Seth Low (January 18, 1850 – September 17, 1916) was an American educator and political figure who served as the mayor of Brooklyn from 1881 to 1885, the president of Columbia University from 1890 to 1901, a diplomatic representative of the United States, and the mayor of New York City from 1902 to 1903. He was a leading municipal reformer fighting for efficiency during the Progressive Era.

Early life

Low was the son of Abiel Abbot Low and Ellen Almira Dow. Low's father was a leading trader in China, and his father's sister, Harriet Low, was one of the first young American women to live in China. The Low family was old Puritan New England stock, descended from Thomas Low of Essex County, Massachusetts. Low was named after his grandfather Seth Low (1782–1853) who moved with his son Abiel to Brooklyn to start a prosperous importing company. When Brooklyn was incorporated as a city in 1834, Seth the elder was one of the incorporators; he also served on the Board of Aldermen and was first President of the Board of Education. Seth the elder was also involved with charity and support work for the poor; on his deathbed, he admonished his three-year-old grandson and namesake: "Be kind to the poor."

Low's father was a Unitarian, and his mother was an Episcopalian. For years, Low wavered between the two faiths. Finally, at age 22, Low decided he would henceforth be an Episcopalian.

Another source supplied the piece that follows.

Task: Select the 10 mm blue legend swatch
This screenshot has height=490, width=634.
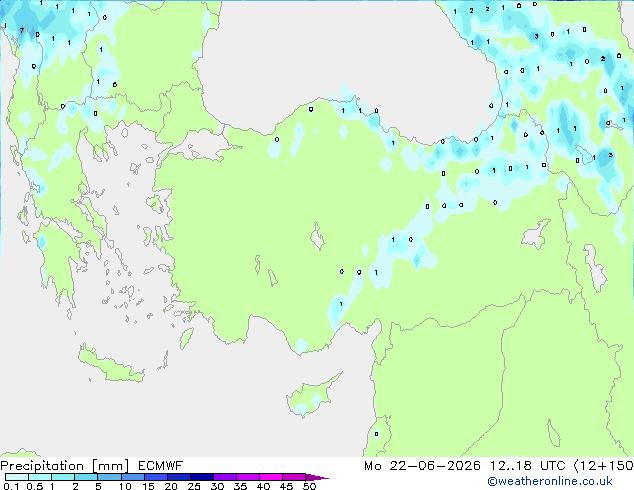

Low attended Poly Prep Country Day School in Brooklyn and Columbia College. After graduating from Columbia in 1870, Low made a short trip abroad, and then entered the tea and silk house of A. A. Low & Brothers, which had been founded by his father in New York. In 1875, he was admitted a member of the firm, from which, upon its liquidation in 1888, he withdrew with a large fortune.

In the mid-1870s, Seth Low began to lay the groundwork for his political career by supporting "welfare reform" and the elimination of food and coal disbursements for the poor which caused "starving people" to gather at "warehouses where food was stored" to beg for help.  During this period, the reform movement, of which Low was a stalwart, denounced emergency assistance of potatoes and flour for the poor.  The reduction in welfare assistance for the poor led many to seek shelter in "police station basements" and in city hospitals, and led many poor parents to bring "their children to asylums" and many men to beg on the streets for "charity or work."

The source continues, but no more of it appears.